Managerial and coaching career
Lillis took his first job as coach for Macclesfield Town. Later, he worked for Huddersfield Town before he became assistant manager of Scunthorpe United in 1996. His first job as manager came in 1999, when he took the job at Halifax Town, a job he had until September 2000. In 2002, after John Gregory had employed him as a coach at Derby County, and Gregory was suspended from the job, Lillis was for a short time in March 2003 caretaker manager of Derby.

In March 2003 he also became assistant manager to Sammy McIlroy who was manager of Northern Ireland, and held the part-time job until October 2003. After that he became assistant manager to Sammy McIlroy at Stockport County, and when McIlroy quit the job in November 2004, Lillis became caretaker manager of the club until the 18 December 2004 when Chris Turner took over as the new manager.

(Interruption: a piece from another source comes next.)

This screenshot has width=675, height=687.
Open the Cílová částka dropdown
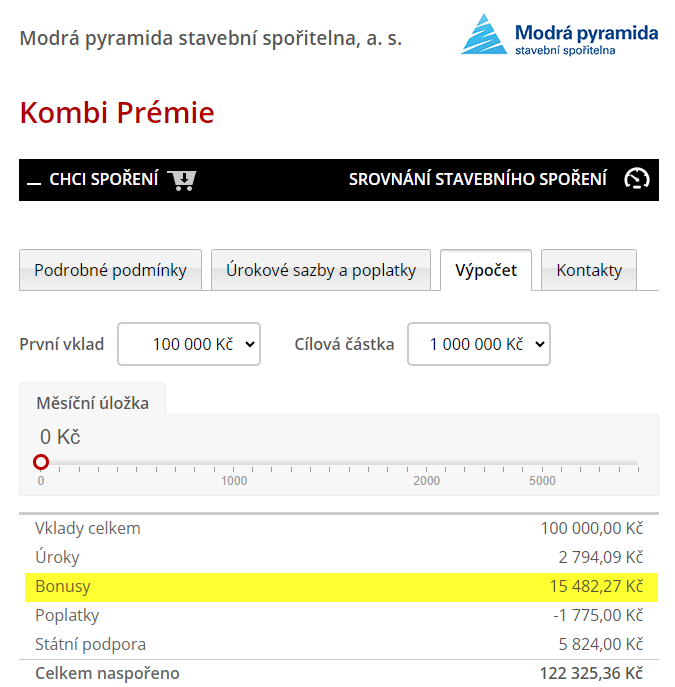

On 30 May 2006, Lillis once again took over as assistant manager to Sammy McIlroy at Morecambe. Both Lillis and McIlroy left the club by mutual consent on 9 May 2011, after a disappointing twentieth-place finish in Football League Two.

In December 2011, he returned to his first club, Huddersfield Town, to become their new Academy Manager. Two months later he was appointed caretaker manager after the sacking of Lee Clark. He remained in this role until the appointment of Simon Grayson as the new manager, but was never needed as Town had no matches in the intermittent period.

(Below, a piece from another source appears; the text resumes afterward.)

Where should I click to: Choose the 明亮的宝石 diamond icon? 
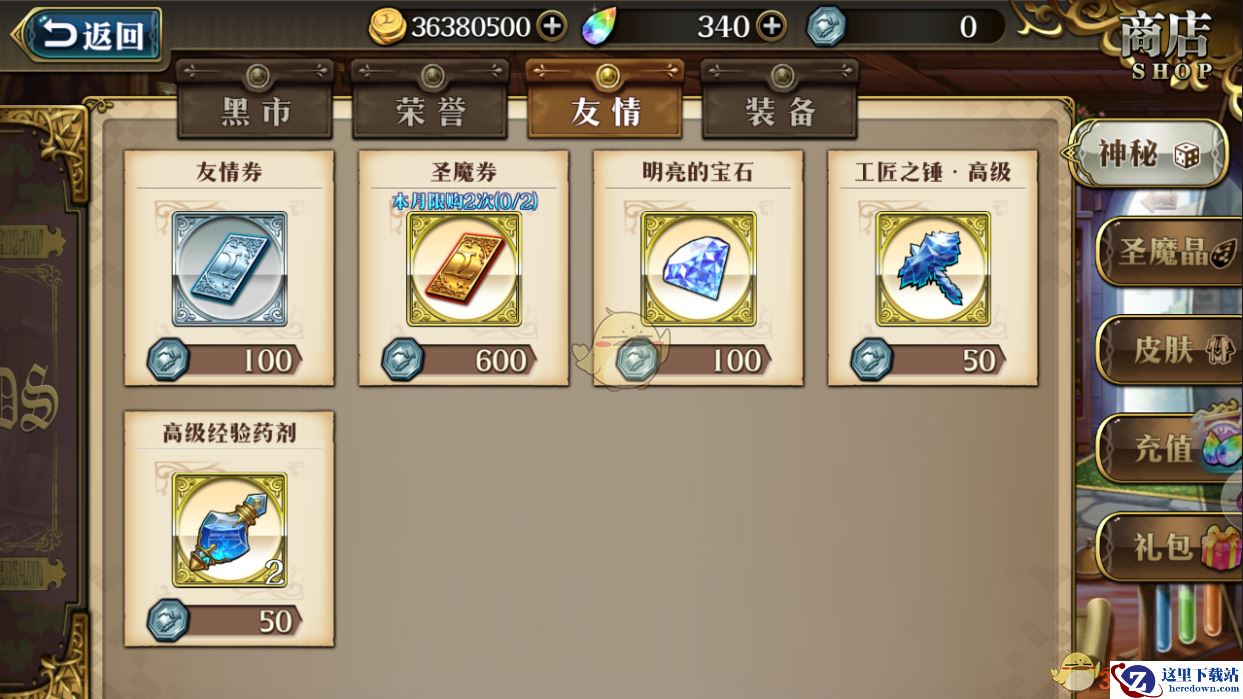[x=698, y=269]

Following Grayson's sacking on 24 January 2013, he became caretaker manager again, this time taking charge of 5 match, beginning and ending with Town's FA Cup 4th round tie against Leicester City. His 5 games in charge saw Town draw with Leicester in the cup, get a 1–0 win over Crystal Palace, before losing 3–0 to Lillis' former club, Derby County, then holding the runaway leaders Cardiff City to a goalless draw, then getting a 2–1 win against Leicester in the cup replay at the King Power Stadium, setting up a 5th round tie with Premier League side Wigan Athletic.

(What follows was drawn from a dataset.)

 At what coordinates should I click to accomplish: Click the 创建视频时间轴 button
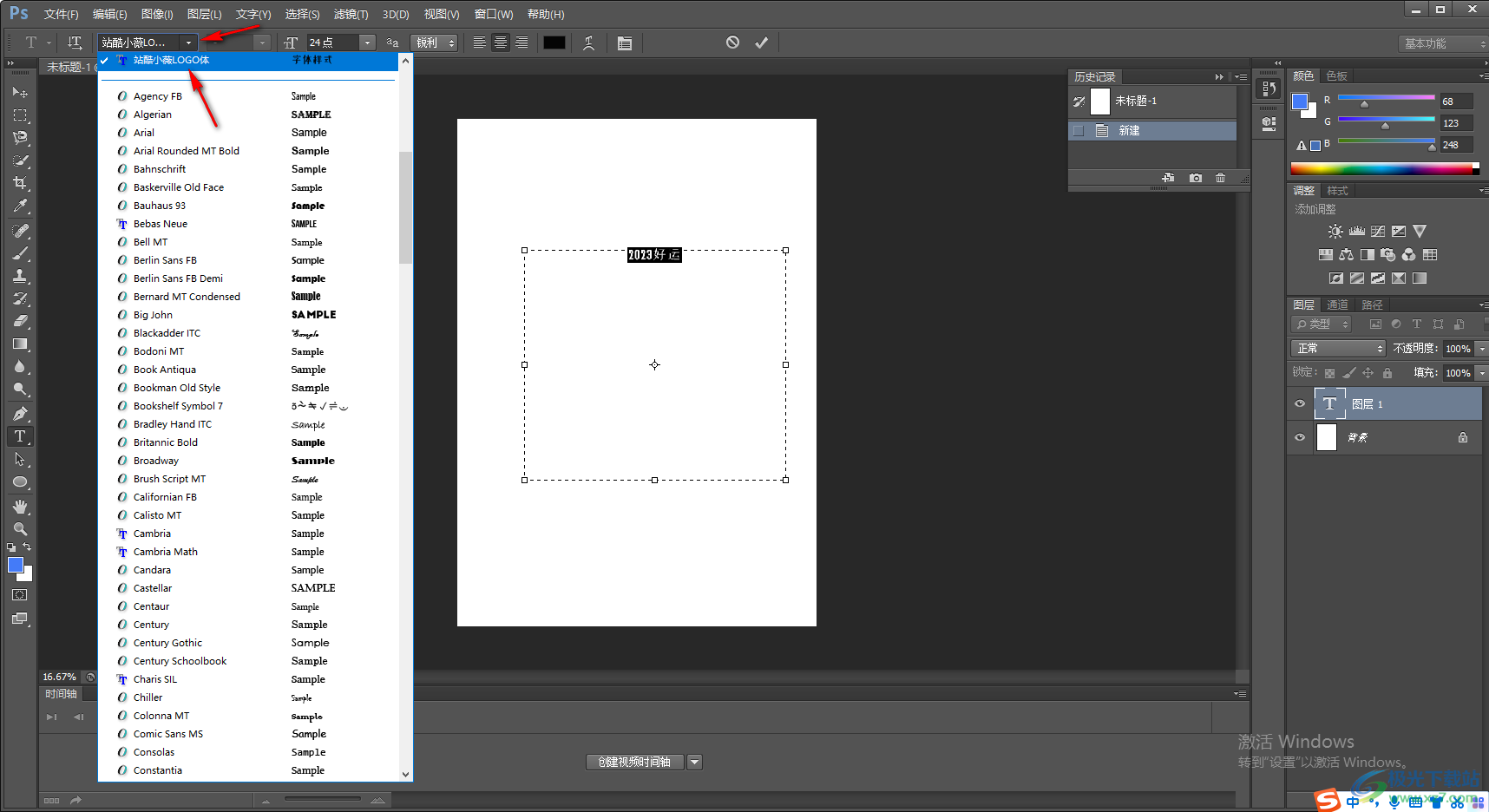click(x=634, y=762)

Following the departure of Mark Robins after a 4–0 defeat by AFC Bournemouth, Lillis was once again made caretaker manager on 11 August 2014.

Following the sacking of Chris Powell on 4 November 2015 he had his fourth stint as the caretaker manager, this though would only consist of the Yorkshire derby against Leeds United which they lost 3–0.

As of August 2017 he is the assistant manager to John Gregory at Indian Super League side Chennaiyin FC.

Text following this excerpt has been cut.